Henry Dundas, 1st Viscount Melville, is little-remembered in the present day — except by left-wing activists — but was a “dominant figure” during the French Revolutionary and Napoleonic Wars as the de facto leader of a large faction of Scottish MPs in Parliament and a holder of various government offices, including that of Home Secretary and Secretary of State for War.
The Melville Monument, originally funded by “the voluntary contributions of the officers, petty officers, seamen, and marines” of the Royal Navy, now stands in his memory in Edinburgh’s St Andrew’s Square — but has been transformed from monument to millstone by a new plaque branding him “a contentious figure” and accusing him of being “instrumental in deferring the abolition of the Atlantic slave trade.”
This badge of shame, which notably does not mention that Dundas was the lawyer for runaway slave Joseph Knight in a case which saw slavery abolished on Scottish territory years before the end of the Atlantic slave trade, had been disputed by Dundas’s descendants, and it has now come under further criticism from Professor Angela McCarthy, a specialist in Scottish and Irish history at New Zealand’s Otago University, who has accused officials of essentially “falsifying history”.
Writing in the peer-reviews academic journal Scottish Affairs, Professor McCarthy argued that it was “patently absurd, erroneous, and bad history” to claim that without Dundas — who did not own slaves and supported slavery’s “gradual” abolition — the trade would have been abolished sooner.
In reality, she wrote, the delay was informed by a variety of factors, not least “the critical dependence of the UK Treasury for war revenues from the lucrative Caribbean trades” at a time of global war with France and its allies, according to extracts of her paper quoted by The Times.
“Edinburgh city council have the urgent moral duty to remove [the plaque]. Otherwise, the city faces the grave charge and international opprobrium of falsifying history on a public monument,” warned the academic, not mincing her words.
Sir Thomas ‘Tom’ Devine, described by The Times as “Scotland’s foremost historian” and by The Financial Times as “Scotland’s most distinguished historian since Thomas Carlyle”, praised Professor McCarthy’s paper as a “tour de force of forensic historical research which irrefutably demonstrates that the text on the notorious plaque is brazen fake history”.

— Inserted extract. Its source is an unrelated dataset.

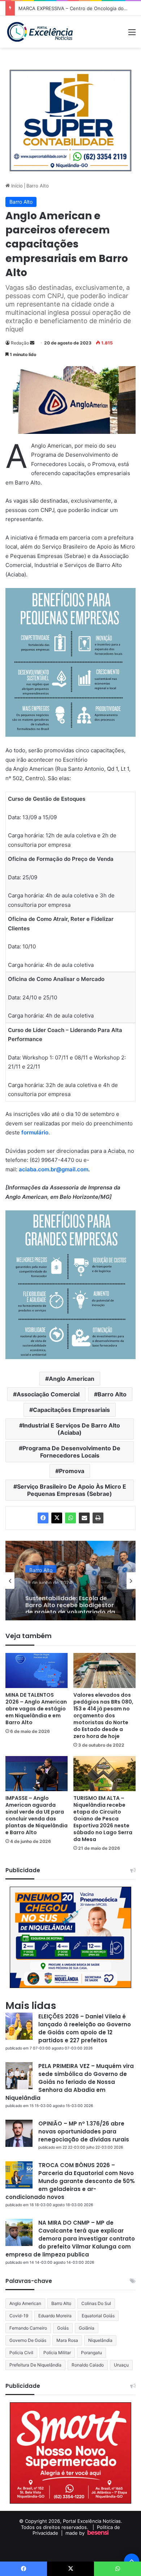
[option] (70, 1580)
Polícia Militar (57, 2352)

Edinburgh Council leader Adam McVey, of the left-separatist Scottish National Party (SNP), defended the woke addition to the monument, however, with The Times paraphrasing him as having said that the plaque was “factually accurate and… agreed after input from a panel of representatives and academic checks.”
He seemingly neglected to mention, however, that a previous committee described by Sir Tom as “evenly balanced group with opponents and supporters of Dundas involved” was abandoned with the onset of BLM mania in 2020, replaced by a “kangaroo court” led by anti-Dundas activist Sir Geoffrey ‘Geoff’ Palmer.
Sir Geoff, Scotland’s first black professor — but a specialist in the science of brewing, not history — has accused Sir Tom and Professor Jonathan Hearn, who has also criticised the plaque, of being part of “an academic racist gang”.